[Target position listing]
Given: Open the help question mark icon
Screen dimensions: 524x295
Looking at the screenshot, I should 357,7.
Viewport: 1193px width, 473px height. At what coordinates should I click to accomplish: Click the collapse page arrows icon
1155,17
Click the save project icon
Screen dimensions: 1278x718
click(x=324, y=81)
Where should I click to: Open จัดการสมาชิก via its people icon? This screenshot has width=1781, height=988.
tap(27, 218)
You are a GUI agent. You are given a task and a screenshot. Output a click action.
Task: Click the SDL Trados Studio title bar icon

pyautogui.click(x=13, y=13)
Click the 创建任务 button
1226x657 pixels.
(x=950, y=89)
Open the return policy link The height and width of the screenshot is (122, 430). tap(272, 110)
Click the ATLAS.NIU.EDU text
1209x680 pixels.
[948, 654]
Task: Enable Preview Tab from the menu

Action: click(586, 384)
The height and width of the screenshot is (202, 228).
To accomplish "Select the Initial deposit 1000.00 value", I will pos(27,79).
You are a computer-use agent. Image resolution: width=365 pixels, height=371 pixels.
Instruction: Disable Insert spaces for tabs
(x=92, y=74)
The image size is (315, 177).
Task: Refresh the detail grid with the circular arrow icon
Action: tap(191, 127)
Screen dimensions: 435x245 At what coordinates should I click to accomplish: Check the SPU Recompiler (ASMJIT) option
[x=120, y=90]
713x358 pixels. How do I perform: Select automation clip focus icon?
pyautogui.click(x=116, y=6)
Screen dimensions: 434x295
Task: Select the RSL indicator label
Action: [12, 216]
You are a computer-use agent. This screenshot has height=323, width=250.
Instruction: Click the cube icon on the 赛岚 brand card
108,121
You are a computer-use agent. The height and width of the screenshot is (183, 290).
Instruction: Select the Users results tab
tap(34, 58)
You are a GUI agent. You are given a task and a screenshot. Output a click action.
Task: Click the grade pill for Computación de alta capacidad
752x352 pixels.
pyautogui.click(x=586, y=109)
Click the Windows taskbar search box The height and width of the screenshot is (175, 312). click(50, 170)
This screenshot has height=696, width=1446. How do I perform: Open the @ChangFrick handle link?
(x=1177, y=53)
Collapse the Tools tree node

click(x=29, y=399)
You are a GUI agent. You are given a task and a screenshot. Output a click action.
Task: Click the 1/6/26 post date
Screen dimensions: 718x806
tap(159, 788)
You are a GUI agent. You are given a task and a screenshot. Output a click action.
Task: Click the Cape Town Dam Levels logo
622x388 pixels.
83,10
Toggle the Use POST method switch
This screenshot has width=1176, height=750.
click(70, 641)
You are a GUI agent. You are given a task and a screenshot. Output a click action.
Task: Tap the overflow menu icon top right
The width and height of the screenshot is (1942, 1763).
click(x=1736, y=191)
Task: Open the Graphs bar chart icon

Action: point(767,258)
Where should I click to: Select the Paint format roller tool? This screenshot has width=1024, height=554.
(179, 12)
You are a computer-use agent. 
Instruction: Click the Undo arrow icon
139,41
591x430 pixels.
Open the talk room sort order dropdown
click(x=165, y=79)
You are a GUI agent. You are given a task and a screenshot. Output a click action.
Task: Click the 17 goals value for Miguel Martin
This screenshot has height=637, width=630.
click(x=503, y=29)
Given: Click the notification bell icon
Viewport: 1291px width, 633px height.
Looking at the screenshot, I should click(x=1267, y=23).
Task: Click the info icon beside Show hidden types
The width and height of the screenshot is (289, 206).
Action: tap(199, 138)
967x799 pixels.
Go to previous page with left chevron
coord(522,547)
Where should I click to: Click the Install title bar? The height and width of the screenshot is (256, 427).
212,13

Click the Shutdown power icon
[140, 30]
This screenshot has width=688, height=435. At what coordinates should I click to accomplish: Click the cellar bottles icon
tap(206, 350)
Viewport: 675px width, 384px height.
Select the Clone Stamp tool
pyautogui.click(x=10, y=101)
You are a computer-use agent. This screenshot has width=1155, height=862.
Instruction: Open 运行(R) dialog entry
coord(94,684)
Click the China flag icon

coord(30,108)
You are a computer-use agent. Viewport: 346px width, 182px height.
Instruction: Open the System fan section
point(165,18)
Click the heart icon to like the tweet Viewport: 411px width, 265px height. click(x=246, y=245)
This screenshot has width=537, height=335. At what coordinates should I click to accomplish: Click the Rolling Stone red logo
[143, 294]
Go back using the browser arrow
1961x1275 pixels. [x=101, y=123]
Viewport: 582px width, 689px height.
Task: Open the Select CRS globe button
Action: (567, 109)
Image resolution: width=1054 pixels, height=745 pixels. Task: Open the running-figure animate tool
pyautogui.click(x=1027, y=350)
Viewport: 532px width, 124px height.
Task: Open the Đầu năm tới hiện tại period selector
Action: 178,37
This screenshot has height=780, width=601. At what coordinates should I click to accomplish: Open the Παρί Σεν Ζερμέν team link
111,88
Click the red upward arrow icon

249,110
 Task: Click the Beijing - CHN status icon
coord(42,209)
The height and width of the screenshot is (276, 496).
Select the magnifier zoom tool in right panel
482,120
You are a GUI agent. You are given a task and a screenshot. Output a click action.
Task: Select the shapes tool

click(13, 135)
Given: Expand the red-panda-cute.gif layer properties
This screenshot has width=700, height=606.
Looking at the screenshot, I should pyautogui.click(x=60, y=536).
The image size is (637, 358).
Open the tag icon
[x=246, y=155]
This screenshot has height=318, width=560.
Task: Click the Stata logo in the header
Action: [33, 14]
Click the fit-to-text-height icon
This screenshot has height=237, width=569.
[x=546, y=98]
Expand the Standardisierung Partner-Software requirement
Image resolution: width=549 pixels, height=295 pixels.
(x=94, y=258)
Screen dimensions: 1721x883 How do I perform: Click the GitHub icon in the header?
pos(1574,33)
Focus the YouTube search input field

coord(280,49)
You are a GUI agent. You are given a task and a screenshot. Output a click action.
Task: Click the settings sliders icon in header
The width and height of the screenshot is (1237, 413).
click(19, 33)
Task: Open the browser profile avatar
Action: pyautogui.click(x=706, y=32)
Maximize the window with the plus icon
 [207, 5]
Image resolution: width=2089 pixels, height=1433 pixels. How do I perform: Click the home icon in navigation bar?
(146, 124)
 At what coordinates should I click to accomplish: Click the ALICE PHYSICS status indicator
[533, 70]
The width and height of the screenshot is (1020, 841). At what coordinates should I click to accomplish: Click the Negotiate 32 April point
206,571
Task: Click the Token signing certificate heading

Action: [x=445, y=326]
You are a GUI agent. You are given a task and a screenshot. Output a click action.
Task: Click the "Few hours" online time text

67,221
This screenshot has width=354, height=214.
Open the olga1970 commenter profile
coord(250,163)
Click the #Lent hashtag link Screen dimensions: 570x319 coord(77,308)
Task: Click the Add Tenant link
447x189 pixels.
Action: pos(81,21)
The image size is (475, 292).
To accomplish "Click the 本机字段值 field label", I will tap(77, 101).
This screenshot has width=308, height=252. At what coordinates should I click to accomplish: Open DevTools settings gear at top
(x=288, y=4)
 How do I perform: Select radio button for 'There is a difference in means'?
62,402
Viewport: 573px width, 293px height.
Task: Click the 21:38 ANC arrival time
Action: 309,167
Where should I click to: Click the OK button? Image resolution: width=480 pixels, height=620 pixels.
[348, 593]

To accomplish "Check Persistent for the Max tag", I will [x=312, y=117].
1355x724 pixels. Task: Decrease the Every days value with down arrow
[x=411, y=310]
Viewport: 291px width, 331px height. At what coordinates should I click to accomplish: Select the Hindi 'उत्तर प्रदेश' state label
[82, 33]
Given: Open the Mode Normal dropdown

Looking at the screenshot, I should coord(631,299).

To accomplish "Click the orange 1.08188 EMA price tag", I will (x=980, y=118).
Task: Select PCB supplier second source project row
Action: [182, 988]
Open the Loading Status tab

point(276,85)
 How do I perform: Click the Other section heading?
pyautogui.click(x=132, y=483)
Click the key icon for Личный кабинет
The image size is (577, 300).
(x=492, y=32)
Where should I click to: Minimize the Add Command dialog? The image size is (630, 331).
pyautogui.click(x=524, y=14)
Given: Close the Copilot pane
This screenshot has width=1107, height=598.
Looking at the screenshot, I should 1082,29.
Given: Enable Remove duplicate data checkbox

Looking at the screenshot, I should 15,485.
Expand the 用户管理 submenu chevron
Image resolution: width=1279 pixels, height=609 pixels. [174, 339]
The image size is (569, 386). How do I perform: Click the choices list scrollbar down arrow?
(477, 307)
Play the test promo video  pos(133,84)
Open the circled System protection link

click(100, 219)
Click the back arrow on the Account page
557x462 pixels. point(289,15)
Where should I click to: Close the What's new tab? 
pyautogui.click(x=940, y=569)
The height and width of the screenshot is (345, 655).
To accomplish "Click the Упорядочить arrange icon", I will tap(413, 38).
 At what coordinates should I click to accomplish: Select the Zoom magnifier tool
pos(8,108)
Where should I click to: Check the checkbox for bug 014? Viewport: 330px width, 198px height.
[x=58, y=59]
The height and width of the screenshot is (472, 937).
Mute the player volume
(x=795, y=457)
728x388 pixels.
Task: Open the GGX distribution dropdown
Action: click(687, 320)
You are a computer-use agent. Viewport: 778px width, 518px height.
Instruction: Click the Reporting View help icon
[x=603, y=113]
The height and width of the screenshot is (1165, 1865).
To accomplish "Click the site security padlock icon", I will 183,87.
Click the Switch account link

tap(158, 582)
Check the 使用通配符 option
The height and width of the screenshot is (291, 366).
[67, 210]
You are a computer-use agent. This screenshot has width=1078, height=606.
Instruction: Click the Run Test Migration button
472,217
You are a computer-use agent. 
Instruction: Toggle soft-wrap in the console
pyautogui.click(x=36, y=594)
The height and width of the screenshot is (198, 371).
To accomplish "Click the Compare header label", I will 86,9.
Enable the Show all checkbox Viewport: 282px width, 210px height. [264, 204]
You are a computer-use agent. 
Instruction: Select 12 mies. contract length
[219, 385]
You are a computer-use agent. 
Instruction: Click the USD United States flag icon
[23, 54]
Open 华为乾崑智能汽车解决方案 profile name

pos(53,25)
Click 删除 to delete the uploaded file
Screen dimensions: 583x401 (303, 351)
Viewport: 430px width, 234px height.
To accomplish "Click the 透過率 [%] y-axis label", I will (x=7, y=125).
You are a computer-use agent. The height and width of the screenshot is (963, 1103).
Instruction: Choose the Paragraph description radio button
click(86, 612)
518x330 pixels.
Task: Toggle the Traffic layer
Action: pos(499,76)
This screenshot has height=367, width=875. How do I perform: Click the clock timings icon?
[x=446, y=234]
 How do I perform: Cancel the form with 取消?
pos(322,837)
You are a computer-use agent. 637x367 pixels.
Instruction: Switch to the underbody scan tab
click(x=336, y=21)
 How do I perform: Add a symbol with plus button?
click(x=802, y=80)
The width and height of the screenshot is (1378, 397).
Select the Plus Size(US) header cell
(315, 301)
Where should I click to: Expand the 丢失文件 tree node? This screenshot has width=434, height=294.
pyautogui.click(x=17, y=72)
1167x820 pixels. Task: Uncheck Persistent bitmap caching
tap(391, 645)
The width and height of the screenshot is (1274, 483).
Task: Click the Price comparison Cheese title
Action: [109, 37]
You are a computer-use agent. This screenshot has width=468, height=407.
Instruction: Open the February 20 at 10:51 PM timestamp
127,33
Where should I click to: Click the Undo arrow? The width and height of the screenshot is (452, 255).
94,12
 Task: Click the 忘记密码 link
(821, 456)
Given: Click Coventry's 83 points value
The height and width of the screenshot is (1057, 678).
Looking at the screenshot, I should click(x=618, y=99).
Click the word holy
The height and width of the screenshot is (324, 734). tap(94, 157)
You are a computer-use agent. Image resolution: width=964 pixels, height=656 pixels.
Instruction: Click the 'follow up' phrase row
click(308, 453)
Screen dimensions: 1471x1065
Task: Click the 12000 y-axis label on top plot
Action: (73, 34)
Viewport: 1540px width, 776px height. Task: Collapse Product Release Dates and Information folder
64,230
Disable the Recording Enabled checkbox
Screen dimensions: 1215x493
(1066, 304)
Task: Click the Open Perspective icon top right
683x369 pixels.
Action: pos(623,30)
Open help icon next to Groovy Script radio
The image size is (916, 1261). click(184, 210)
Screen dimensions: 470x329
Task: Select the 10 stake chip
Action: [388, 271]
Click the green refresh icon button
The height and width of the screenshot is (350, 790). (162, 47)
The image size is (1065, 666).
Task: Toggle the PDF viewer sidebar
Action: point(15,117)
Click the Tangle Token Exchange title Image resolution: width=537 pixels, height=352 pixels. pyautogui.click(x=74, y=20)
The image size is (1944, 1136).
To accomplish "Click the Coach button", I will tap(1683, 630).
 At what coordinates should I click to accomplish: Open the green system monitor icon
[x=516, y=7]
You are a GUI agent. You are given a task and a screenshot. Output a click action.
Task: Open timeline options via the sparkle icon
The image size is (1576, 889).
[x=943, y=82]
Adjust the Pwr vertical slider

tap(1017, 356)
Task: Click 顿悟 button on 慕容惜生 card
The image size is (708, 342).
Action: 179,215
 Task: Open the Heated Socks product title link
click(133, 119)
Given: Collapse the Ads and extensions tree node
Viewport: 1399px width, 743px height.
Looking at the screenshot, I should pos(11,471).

● Set problem: Please write out the listing again from the line with "Viewport: 430px width, 234px height." to the line with "Action: (73, 34)", swapping "computer-use agent" for "screen agent" and leaving everything else unchanged.

● Response to this exercise:
Viewport: 430px width, 234px height.
To accomplish "Click the 透過率 [%] y-axis label", I will (x=7, y=125).
You are a screen agent. The height and width of the screenshot is (963, 1103).
Instruction: Choose the Paragraph description radio button
click(86, 612)
518x330 pixels.
Task: Toggle the Traffic layer
Action: pos(499,76)
This screenshot has height=367, width=875. How do I perform: Click the clock timings icon?
[x=446, y=234]
 How do I perform: Cancel the form with 取消?
pos(322,837)
You are a screen agent. 637x367 pixels.
Instruction: Switch to the underbody scan tab
click(x=336, y=21)
 How do I perform: Add a symbol with plus button?
click(x=802, y=80)
The width and height of the screenshot is (1378, 397).
Select the Plus Size(US) header cell
(315, 301)
Where should I click to: Expand the 丢失文件 tree node? This screenshot has width=434, height=294.
pyautogui.click(x=17, y=72)
1167x820 pixels. Task: Uncheck Persistent bitmap caching
tap(391, 645)
The width and height of the screenshot is (1274, 483).
Task: Click the Price comparison Cheese title
Action: [109, 37]
You are a screen agent. This screenshot has width=468, height=407.
Instruction: Open the February 20 at 10:51 PM timestamp
127,33
Where should I click to: Click the Undo arrow? The width and height of the screenshot is (452, 255).
94,12
 Task: Click the 忘记密码 link
(821, 456)
Given: Click Coventry's 83 points value
The height and width of the screenshot is (1057, 678).
Looking at the screenshot, I should click(x=618, y=99).
Click the word holy
The height and width of the screenshot is (324, 734). tap(94, 157)
You are a screen agent. Image resolution: width=964 pixels, height=656 pixels.
Instruction: Click the 'follow up' phrase row
click(308, 453)
Screen dimensions: 1471x1065
Task: Click the 12000 y-axis label on top plot
Action: (73, 34)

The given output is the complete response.